(YOUR GOAL)
Your task is to repeat exactly the lines below between the line holding "contact the PEN Content Team (921, 575)" and the line holding "Tên (31, 2026)", inclusive, and only those.

(Collected data)
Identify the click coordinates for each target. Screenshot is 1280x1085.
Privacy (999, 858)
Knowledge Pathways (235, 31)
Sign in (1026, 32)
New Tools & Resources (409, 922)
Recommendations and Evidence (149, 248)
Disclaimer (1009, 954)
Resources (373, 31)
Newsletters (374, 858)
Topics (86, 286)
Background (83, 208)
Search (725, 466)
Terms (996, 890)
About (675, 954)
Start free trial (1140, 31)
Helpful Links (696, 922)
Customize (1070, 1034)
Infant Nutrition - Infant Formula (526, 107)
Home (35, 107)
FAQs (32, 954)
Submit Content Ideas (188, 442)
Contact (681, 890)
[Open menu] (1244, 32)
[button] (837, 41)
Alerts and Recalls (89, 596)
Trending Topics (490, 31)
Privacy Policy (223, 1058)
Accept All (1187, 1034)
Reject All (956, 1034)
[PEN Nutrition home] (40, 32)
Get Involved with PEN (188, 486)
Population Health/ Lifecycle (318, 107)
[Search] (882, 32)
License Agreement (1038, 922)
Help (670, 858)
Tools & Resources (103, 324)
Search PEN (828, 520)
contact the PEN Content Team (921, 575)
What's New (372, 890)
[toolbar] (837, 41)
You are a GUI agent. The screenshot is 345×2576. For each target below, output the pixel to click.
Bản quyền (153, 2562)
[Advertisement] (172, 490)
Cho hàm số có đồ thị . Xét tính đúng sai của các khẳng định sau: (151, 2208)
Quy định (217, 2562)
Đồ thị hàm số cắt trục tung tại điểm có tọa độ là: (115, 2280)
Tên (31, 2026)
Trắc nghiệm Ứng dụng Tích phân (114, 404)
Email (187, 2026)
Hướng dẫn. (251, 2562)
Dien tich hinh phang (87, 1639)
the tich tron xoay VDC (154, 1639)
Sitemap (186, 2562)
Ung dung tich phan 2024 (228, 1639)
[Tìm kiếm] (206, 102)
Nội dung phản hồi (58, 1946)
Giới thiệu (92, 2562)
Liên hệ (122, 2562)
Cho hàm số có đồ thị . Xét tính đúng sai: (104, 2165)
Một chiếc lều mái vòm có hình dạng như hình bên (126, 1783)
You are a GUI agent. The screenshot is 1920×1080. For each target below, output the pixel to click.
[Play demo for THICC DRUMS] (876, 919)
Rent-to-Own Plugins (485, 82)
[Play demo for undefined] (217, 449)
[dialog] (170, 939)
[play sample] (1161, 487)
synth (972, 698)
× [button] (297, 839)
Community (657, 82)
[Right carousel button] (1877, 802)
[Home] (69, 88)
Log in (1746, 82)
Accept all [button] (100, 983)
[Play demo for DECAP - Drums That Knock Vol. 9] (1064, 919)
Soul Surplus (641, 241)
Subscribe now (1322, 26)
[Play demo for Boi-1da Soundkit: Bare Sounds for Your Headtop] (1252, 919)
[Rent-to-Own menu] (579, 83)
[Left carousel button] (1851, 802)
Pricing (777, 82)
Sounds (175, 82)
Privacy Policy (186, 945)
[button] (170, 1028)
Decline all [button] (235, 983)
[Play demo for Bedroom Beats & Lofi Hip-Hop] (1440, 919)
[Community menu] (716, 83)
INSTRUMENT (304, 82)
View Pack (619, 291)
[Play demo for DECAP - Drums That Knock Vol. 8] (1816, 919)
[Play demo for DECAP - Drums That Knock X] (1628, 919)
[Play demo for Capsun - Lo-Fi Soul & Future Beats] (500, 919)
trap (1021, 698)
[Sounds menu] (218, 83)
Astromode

(PROBLEM SOLUTION)
contact the PEN Content Team (921, 575)
What's New (372, 890)
[toolbar] (837, 41)
You are a GUI agent. The screenshot is 345×2576. For each target below, output the pixel to click.
Bản quyền (153, 2562)
[Advertisement] (172, 490)
Cho hàm số có đồ thị . Xét tính đúng sai của các khẳng định sau: (151, 2208)
Quy định (217, 2562)
Đồ thị hàm số cắt trục tung tại điểm có tọa độ là: (115, 2280)
Tên (31, 2026)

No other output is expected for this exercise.